Pope Benedict XVI said on Wednesday that he has "deep respect" for Islam and that he hoped remarks he made in Germany last week - which sparked angry reactions in much of the Muslim world - can lead to dialogue among religions.
The pope acknowledged his remarks were open to misinterpretation, but insisted he had not intended to endorse a negative view of Islam.
"I hope that in several occasions during the visit ... My deep respect for great religions, in particular for Muslims - who worship the one God and with whom we are engaged in defending and promoting together social justice, moral values, peace and freedom for all men - has emerged clearly," Benedict said during his weekly audience at the Vatican.

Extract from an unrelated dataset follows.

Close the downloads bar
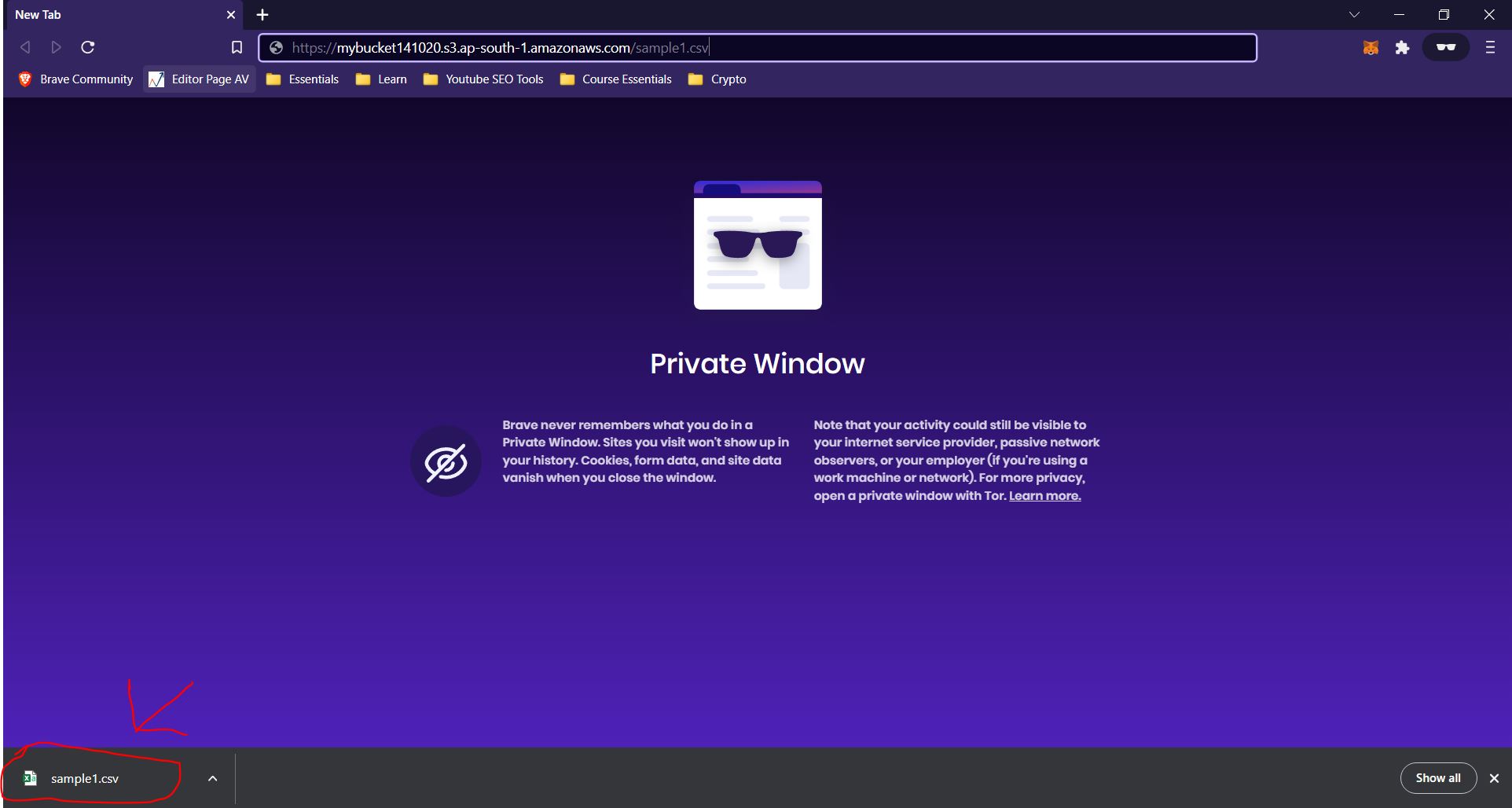Viewport: 1512px width, 808px height. (1494, 778)
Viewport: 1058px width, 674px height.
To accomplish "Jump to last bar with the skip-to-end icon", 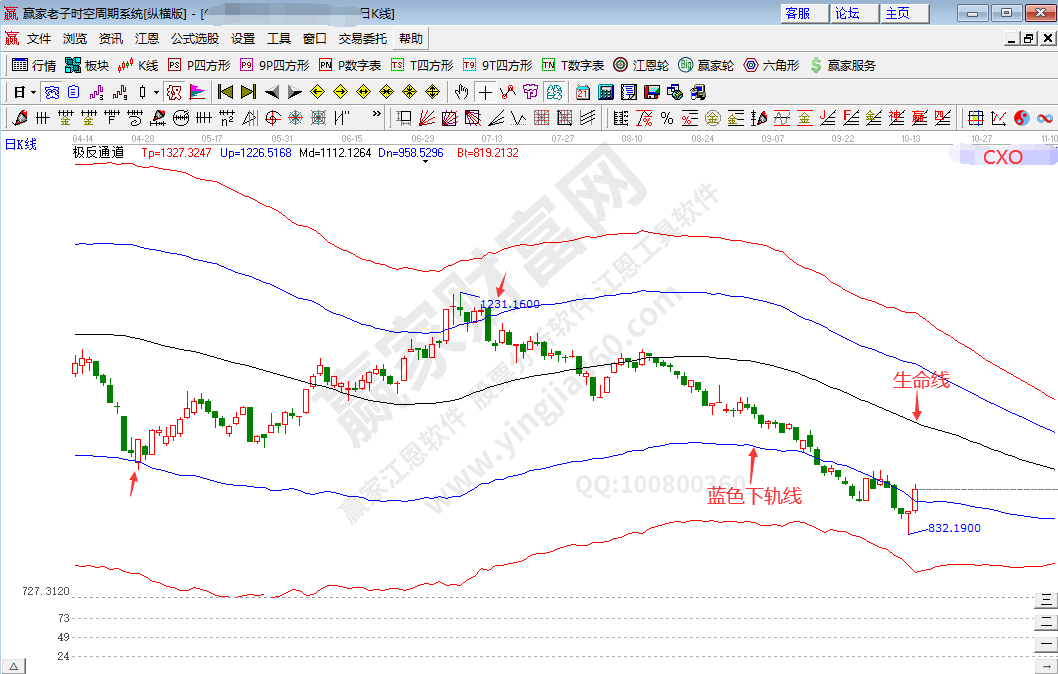I will (248, 92).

"I trust that after the initial reaction, my words at the university of Regensburg can constitute an impulse and encouragement toward positive, even self-critical dialogue both among religions and between modern reason and Christian faith," the pope told thousands of faithful in St. Peter's Square. Security in the square had been stepped up.
At the university of Regensburg, Benedict cited the words of a Byzantine emperor. "This quote unfortunately lent itself to be misunderstood," the pontiff said, in comments that he repeated in several languages.
"In no way did I wish to make my own the words of the medieval emperor," the pope said.
"I wished to explain that not religion and violence, but religion and reason go together," he added, drawing applause from the crowd.